Don Giacomo Tantardini

 

Io la ringrazio di cuore, professore, per il modo umanissimo con cui ha accennato all’umanità del Signore, di Gesù. La ringrazio anche per gli accenni al rapporto tra carità e verità. Agostino dice che vince sempre la verità, ma la vittoria della verità è la carità. Mi permetto di dire una frase di suo fratello, sua eccellenza monsignor Carlo Colombo, che don Giussani ha ripetuto tante volte a noi, a me in particolare. Nel momento della contestazione, monsignor Colombo diceva a don Giussani: «Guarda che alla fine vincerà la tradizione della Chiesa». Alla fine la tradizione prevale. Alla fine, magari dopo anni e anni di contestazione, o magari dopo anni, forse più pericolosi della contestazione diretta, di snaturamento, per usare un’espressione della Humani Generis di Pio XII, di alcuni contenuti cristiani. Possiamo dire che alla fine prevale l’umanità di Gesù Cristo, il suo rivelarsi. Si è fatto uomo perché lo si potesse riconoscere. Anche il più piccolo, anche i più poveretti come siamo noi lo possiamo riconoscere.

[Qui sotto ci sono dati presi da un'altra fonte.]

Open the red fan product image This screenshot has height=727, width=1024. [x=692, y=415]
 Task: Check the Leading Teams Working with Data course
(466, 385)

Poi, se mi permette, vorrei ricordare ancora una cosa di sua eccellenza di monsignor Carlo Colombo, che più volte il cardinale Hamer mi ricordava. Quando durante il concilio c’era il dibattito sulla libertà religiosa, le posizioni all’inizio in assemblea e nelle varie commissioni erano lontane. La minoranza era contraria ad utilizzare questo termine, che poi il concilio utilizzerà in maniera molto precisa. Una forte minoranza era contraria all’uso stesso dell’espressione “libertà religiosa” come diritto fondamentale della persona. Questa opposizione si è sciolta quando monsignor Colombo, a nome del Santo Padre, ha fatto un discorso in assemblea sul fatto che la fede cristiana è grazia, sulla soprannaturalità della fede cristiana. Se nasce dalla grazia, non si può imporre. Se nasce dalla grazia, la fede cristiana può solo incontrare la libertà. Su questa insistenza di monsignor Colombo sulla soprannaturalità della fede, e quindi sul fatto che la fede è grazia, anche il decreto sulla libertà religiosa ha ottenuto all’ultima votazione il consenso quasi totale dei padri. Se non sbaglio solo quindici padri hanno votato contro il decreto. Questi sono due fatti relativi a monsignor Colombo, che è stato mio preside a Venegono, anche se io non ho mai avuto la fortuna di averlo come professore perché era impegnato a Roma e anche nelle vicende dell’Università cattolica. Grazie di cuore.

(…)



[1] Carlo Colombo (Olginate, 13 aprile 1909 – Milano, 11 febbraio 1991) è stato un vescovo cattolico e teologo italiano. Nel 1938 divenne professore di teologia dogmatica speciale nella Pontificia Facoltà teologica di Milano con sede a Venegono.